Requirement
Find the lines of the material below that include the string "agent", then copy each one.

● ● ● ● ●

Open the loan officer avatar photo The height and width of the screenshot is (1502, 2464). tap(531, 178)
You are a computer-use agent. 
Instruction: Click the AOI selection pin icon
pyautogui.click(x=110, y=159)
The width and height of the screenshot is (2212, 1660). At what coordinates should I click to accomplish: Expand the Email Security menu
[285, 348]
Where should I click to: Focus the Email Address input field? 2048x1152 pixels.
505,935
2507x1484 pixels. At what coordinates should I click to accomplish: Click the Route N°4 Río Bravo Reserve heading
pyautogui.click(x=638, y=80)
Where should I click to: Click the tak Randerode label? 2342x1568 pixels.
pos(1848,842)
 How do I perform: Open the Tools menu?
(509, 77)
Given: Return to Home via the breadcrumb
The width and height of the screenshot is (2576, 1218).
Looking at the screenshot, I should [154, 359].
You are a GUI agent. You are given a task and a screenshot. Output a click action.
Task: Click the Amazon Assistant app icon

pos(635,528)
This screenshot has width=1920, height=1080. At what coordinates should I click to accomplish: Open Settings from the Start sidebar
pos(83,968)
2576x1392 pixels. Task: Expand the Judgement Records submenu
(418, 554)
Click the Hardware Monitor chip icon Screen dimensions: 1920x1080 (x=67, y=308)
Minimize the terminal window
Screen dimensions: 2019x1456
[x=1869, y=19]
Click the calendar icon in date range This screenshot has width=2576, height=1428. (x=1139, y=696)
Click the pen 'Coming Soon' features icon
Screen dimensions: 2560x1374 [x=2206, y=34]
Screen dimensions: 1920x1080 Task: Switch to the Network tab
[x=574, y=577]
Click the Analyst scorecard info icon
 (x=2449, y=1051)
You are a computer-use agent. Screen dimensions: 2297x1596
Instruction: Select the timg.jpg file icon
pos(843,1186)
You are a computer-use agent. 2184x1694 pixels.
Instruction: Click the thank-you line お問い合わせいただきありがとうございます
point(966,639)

● ● ● ● ●

Answer space
You are a computer-use agent. 
You are a GUI agent. You are given a task and a screenshot. Output a click action.
You are a computer-use agent. Screen dimensions: 2297x1596
You are a computer-use agent. 2184x1694 pixels.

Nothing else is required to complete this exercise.